WORK REQUEST: From the entries below, transcribe exactly the lines between the line holding "Where should I click to: Pick" and the line holding "Task: Switch to the Featured tab", inclusive; skip all other lines.

***** DATA PROVIDED *****

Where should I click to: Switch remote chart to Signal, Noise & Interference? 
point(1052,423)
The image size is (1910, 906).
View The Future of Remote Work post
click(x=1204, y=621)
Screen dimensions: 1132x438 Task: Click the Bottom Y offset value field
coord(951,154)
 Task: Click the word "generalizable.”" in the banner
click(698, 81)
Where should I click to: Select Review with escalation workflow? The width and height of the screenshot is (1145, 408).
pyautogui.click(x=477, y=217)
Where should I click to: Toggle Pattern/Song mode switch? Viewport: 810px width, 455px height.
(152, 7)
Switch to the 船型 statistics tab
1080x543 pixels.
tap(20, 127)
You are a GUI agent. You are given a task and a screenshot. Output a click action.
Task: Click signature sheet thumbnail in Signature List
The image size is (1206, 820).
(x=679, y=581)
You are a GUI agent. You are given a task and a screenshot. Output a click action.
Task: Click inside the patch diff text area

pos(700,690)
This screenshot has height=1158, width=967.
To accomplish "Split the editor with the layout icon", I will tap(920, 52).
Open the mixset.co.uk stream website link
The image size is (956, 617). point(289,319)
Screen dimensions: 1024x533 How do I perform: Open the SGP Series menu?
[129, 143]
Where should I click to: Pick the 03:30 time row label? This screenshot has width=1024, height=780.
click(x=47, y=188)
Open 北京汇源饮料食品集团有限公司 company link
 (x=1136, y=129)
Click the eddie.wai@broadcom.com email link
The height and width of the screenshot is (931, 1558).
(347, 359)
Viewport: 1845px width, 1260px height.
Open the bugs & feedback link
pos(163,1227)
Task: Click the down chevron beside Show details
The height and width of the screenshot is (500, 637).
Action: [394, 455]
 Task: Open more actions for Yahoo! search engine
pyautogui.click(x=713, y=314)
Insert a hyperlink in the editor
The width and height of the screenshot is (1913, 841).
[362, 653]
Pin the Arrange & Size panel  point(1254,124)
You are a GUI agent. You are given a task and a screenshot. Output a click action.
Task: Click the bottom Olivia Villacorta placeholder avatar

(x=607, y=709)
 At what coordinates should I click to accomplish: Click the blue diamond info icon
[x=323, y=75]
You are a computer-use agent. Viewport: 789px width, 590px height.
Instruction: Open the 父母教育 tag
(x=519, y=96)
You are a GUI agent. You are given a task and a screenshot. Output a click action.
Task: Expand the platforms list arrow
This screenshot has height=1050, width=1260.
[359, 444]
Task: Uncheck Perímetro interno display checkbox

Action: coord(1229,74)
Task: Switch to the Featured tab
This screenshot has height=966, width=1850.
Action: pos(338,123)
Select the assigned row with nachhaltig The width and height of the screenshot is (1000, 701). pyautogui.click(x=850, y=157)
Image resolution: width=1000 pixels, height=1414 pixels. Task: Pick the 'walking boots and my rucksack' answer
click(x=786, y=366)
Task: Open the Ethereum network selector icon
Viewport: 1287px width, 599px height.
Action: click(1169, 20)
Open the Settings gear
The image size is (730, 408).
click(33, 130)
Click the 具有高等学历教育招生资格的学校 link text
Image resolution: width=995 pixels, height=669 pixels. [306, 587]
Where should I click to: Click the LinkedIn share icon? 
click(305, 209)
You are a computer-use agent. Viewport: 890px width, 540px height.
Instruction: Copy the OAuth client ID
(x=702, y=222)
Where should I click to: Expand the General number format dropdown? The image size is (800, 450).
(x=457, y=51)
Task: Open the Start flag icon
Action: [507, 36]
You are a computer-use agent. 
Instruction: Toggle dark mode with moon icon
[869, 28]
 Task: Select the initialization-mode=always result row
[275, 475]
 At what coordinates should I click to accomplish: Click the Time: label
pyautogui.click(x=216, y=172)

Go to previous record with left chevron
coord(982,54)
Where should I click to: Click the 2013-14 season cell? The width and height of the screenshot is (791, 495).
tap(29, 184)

*****

EXERCISE RESPONSE:
Where should I click to: Pick the 03:30 time row label? This screenshot has width=1024, height=780.
click(x=47, y=188)
Open 北京汇源饮料食品集团有限公司 company link
 (x=1136, y=129)
Click the eddie.wai@broadcom.com email link
The height and width of the screenshot is (931, 1558).
(347, 359)
Viewport: 1845px width, 1260px height.
Open the bugs & feedback link
pos(163,1227)
Task: Click the down chevron beside Show details
The height and width of the screenshot is (500, 637).
Action: [394, 455]
 Task: Open more actions for Yahoo! search engine
pyautogui.click(x=713, y=314)
Insert a hyperlink in the editor
The width and height of the screenshot is (1913, 841).
[362, 653]
Pin the Arrange & Size panel  point(1254,124)
You are a GUI agent. You are given a task and a screenshot. Output a click action.
Task: Click the bottom Olivia Villacorta placeholder avatar

(x=607, y=709)
 At what coordinates should I click to accomplish: Click the blue diamond info icon
[x=323, y=75]
You are a computer-use agent. Viewport: 789px width, 590px height.
Instruction: Open the 父母教育 tag
(x=519, y=96)
You are a GUI agent. You are given a task and a screenshot. Output a click action.
Task: Expand the platforms list arrow
This screenshot has height=1050, width=1260.
[359, 444]
Task: Uncheck Perímetro interno display checkbox

Action: coord(1229,74)
Task: Switch to the Featured tab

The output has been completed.